Ramping up on Kubernetes can be a challenging experience. Lack of clear and simple examples makes it hard to grasp this relatively new and complex technology. Development of Kubernetes is going fast and customers are requesting containerized solutions today.
In this blog post series we will try make your entry into the market of containerized applications (and Kubernetes in particular) a smooth one. As Microsoft Partner we suggest Azure Container Service (AKS), as they offer relatively simple deployment procedures, but Kubernetes runs on AWS, Google and other cloud providers as well.

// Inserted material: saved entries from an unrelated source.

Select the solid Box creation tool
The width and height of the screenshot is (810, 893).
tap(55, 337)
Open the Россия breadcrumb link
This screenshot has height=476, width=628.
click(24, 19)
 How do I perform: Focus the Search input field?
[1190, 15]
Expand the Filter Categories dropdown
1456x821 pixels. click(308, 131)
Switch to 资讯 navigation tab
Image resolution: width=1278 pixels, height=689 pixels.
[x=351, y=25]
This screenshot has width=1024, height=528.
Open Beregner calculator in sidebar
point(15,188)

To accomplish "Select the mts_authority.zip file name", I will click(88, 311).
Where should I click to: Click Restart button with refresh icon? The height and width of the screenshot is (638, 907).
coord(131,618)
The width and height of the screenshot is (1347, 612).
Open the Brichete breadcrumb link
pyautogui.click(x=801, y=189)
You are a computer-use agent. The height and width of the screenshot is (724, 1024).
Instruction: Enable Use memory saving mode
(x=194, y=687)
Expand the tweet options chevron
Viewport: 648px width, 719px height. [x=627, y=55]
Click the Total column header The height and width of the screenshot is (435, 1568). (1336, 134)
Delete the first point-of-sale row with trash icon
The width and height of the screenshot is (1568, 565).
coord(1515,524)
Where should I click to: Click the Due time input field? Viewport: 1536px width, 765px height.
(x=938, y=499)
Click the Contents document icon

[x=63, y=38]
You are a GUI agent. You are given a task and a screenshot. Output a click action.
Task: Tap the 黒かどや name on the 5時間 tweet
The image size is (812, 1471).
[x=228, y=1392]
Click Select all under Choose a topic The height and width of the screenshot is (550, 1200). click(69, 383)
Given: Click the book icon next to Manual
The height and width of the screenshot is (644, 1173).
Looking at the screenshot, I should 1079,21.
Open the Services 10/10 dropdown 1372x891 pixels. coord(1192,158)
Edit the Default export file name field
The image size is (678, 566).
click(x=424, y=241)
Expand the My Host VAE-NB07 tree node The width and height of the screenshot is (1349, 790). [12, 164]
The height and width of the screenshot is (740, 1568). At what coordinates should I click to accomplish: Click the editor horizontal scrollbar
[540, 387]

Although I am a big fan of GUIs, I will be using mostly CLI commands in this lab so that it is more transparent to you what is actually happening under the hood.
The corresponding source code for this lab can be found here: https://github.com/OGcanviz/tutorial-basic-kubernetes-in-AKS/tree/master/1-basic-pod
Prerequisites
There are a couple of things you will need to set up before you can actually start playing around with Kubernetes on Azure Container Service (AKS):
- You will need to set up a Microsoft Azure Subscription, if you don’t already have one.
- You need to install Azure CLI
- You need to install the cURL tool. We will be using cURL to call our web server from the command-line.
- You need to install kubectl, the command line tool of Kubernetes.
- Finally, you need to open a Command Prompt window (with an active PATH environment variable pointing to Azure CLI and Kubernetes CLI)
First time set up
If you never used Azure CLI or Kubernetes CLI before or have used it but for a different subscription, you need to link your Azure subscription to the local Kubernetes configuration.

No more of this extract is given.